One out of three children are stepchildren. One out of three Americans are in a step relationship. More than half of Americans today will be in one or more step situations in their lives.
These statistics about stepfamilies may seem surprising. Yet, history may offer an even more surprising description of America’s families from the past:
- There were less stepfamilies in the 1950’s than in the 1850’s.
- Remarriage rates are lower now than in the 18th and 19th centuries.
- In the late 1700’s in America, the average length of a marriage was 7 years.
As history details, a large number of stepfamilies in the country is not a new phenomenon. The main difference between now and the past is why there are so many stepfamilies. In the past, stepfamilies were created mostly because of remarriage after the death of a spouse. Today, stepfamilies are most often produced because of remarriage after a divorce.
When forming a stepfamily, remember these facts:
- There is no such thing as instant love.
- Stepfamilies require more flexibility.
- A stepfamily is born of loss. Family members may need a time of grieving.
- Negotiation and conflict are normal and expected.

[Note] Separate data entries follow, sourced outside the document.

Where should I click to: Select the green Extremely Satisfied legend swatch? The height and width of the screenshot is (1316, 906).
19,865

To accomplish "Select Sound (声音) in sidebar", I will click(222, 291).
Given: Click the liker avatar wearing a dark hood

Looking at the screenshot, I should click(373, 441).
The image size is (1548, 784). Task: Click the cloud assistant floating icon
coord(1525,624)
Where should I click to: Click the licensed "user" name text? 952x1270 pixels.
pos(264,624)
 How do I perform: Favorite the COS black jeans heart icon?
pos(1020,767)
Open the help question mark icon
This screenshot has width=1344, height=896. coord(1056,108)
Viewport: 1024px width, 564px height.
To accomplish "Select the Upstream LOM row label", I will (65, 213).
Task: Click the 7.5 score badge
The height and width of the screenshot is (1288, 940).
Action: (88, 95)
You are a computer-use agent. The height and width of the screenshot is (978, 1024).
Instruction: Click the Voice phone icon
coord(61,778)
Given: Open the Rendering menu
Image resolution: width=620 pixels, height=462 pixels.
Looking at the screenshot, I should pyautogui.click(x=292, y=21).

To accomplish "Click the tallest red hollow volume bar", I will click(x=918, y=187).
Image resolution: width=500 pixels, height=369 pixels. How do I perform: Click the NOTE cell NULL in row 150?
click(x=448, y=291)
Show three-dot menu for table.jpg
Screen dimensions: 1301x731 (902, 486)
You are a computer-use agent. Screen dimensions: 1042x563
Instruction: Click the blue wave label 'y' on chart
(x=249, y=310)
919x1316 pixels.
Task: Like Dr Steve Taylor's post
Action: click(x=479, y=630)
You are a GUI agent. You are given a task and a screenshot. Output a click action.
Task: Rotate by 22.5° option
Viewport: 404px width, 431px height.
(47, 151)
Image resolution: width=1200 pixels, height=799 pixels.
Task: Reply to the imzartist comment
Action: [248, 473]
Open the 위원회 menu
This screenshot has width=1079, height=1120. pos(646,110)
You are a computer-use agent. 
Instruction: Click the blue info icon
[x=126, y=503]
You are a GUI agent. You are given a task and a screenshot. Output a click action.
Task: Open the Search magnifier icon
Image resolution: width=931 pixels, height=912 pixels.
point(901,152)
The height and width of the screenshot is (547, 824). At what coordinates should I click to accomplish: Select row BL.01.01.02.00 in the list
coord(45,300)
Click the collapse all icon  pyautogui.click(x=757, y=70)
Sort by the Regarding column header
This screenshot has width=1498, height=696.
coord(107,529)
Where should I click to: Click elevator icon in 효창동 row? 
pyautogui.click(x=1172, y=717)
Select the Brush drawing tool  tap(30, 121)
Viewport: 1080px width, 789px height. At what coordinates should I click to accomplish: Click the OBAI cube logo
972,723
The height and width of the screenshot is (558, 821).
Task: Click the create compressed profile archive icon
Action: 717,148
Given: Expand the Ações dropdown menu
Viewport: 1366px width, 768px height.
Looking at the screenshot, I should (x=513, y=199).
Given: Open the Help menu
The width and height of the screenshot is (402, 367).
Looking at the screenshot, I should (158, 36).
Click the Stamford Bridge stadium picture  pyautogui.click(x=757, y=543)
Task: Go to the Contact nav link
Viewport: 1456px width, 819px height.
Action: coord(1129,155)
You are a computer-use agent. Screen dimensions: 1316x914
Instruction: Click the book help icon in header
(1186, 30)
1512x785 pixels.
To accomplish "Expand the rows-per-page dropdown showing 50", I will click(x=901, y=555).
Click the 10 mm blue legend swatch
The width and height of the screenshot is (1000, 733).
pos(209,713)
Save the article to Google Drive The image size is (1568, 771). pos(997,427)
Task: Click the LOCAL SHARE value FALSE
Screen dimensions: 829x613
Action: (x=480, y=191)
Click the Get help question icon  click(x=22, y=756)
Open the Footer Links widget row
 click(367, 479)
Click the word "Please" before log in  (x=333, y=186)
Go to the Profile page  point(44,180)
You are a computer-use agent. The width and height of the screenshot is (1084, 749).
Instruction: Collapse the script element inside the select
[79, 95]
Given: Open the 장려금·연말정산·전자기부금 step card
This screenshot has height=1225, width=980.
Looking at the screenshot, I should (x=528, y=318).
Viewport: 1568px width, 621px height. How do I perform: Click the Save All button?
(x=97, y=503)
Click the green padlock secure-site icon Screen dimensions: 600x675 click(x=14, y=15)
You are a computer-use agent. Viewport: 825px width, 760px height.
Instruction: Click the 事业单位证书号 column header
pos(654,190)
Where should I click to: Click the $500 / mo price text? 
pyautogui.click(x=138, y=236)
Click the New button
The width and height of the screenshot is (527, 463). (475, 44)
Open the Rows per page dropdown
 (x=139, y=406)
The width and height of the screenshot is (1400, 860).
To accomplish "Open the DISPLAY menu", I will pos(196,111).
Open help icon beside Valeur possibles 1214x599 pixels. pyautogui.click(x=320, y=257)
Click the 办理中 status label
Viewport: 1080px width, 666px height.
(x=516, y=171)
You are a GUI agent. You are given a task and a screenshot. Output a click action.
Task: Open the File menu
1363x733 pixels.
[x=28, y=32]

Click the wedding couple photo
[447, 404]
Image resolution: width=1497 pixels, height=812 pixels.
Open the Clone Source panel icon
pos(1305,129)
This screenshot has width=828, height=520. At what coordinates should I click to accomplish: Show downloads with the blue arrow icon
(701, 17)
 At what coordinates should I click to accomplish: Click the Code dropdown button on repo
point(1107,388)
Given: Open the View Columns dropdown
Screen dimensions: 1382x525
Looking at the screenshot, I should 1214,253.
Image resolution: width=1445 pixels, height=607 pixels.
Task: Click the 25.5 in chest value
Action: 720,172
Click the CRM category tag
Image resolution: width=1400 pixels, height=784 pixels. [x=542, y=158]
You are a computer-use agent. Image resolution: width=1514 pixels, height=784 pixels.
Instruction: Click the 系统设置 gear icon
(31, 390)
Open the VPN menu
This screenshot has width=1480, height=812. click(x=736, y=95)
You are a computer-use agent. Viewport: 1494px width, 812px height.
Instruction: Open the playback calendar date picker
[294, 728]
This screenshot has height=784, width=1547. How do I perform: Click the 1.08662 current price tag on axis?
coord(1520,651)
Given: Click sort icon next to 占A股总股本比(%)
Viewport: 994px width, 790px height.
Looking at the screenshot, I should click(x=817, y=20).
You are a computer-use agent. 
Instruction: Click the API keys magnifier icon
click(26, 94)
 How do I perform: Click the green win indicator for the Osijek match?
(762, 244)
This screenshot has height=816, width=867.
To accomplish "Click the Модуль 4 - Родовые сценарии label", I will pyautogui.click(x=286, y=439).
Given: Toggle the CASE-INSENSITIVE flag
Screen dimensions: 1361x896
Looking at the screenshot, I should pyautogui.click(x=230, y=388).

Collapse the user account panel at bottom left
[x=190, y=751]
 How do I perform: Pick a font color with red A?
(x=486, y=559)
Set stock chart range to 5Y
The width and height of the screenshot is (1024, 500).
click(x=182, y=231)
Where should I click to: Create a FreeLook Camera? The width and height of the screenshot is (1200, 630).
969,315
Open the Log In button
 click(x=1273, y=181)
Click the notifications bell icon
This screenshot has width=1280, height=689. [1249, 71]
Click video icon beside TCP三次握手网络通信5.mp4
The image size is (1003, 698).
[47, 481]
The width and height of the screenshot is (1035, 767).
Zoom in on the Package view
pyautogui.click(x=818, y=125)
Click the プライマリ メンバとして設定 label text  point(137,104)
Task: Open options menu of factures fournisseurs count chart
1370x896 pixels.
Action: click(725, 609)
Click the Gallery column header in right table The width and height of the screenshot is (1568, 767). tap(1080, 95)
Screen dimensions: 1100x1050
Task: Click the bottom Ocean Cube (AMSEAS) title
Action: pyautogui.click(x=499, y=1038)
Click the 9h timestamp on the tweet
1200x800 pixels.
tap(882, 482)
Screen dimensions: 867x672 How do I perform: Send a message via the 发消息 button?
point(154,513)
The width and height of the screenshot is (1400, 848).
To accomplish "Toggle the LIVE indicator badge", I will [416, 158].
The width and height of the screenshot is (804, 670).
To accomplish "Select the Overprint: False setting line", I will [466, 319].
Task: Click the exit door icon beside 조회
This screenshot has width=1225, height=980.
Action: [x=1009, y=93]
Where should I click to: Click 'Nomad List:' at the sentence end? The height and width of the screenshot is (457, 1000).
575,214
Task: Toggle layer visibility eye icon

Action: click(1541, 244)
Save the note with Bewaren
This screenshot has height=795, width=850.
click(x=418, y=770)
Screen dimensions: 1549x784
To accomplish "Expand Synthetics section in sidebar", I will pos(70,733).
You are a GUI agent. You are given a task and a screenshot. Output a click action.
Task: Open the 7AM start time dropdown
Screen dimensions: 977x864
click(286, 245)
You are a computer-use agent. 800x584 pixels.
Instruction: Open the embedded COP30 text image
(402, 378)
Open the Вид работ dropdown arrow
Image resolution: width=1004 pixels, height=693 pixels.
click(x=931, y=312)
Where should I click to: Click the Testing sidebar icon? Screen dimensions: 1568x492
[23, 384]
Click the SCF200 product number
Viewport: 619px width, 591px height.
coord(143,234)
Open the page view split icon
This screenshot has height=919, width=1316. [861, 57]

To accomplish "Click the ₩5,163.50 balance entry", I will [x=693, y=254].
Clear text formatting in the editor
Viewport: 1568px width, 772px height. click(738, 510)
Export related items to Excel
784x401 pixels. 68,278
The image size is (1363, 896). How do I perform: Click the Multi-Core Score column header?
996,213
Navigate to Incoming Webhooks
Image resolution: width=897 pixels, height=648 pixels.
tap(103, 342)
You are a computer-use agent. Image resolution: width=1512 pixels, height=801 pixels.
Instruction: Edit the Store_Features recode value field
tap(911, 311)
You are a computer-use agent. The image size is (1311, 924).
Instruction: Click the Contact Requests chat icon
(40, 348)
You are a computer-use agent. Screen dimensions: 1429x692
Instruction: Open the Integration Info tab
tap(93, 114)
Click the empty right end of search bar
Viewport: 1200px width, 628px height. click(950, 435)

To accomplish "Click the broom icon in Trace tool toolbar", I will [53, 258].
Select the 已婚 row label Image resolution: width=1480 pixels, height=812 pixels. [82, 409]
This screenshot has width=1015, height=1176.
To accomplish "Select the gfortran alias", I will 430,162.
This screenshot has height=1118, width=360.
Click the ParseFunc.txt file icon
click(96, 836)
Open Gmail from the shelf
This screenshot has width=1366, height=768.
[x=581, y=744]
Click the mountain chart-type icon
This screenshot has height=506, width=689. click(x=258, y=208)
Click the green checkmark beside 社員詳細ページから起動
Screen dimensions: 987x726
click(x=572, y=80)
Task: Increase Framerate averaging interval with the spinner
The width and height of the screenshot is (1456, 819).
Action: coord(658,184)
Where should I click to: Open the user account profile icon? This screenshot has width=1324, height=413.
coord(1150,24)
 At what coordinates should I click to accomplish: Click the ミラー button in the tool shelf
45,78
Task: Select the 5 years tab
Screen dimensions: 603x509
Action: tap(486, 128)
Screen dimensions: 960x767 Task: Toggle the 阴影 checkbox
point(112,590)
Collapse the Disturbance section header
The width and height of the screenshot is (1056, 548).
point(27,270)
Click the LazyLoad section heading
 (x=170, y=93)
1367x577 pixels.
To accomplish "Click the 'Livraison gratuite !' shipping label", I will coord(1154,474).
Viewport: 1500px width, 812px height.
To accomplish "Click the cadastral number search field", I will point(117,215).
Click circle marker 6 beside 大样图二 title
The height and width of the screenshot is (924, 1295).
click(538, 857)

- Individuals will have different ways of doing things based on his/her family history.
- Children are often members of two or more households.
- Children usually desire a continued relationship with the non-residential biological parent.
- A stepparent’s authority role takes time.
- Generally, the older the children, the more difficult the transitions and acceptance of stepparent.
Stepfamilies obviously face unique challenges. These challenges can be turned into great opportunities. There is hope. There are practical things stepfamilies can do to be successful. Families can learn strategies for strengthening the couple relationship, for co-parenting, and for building strong family relationships.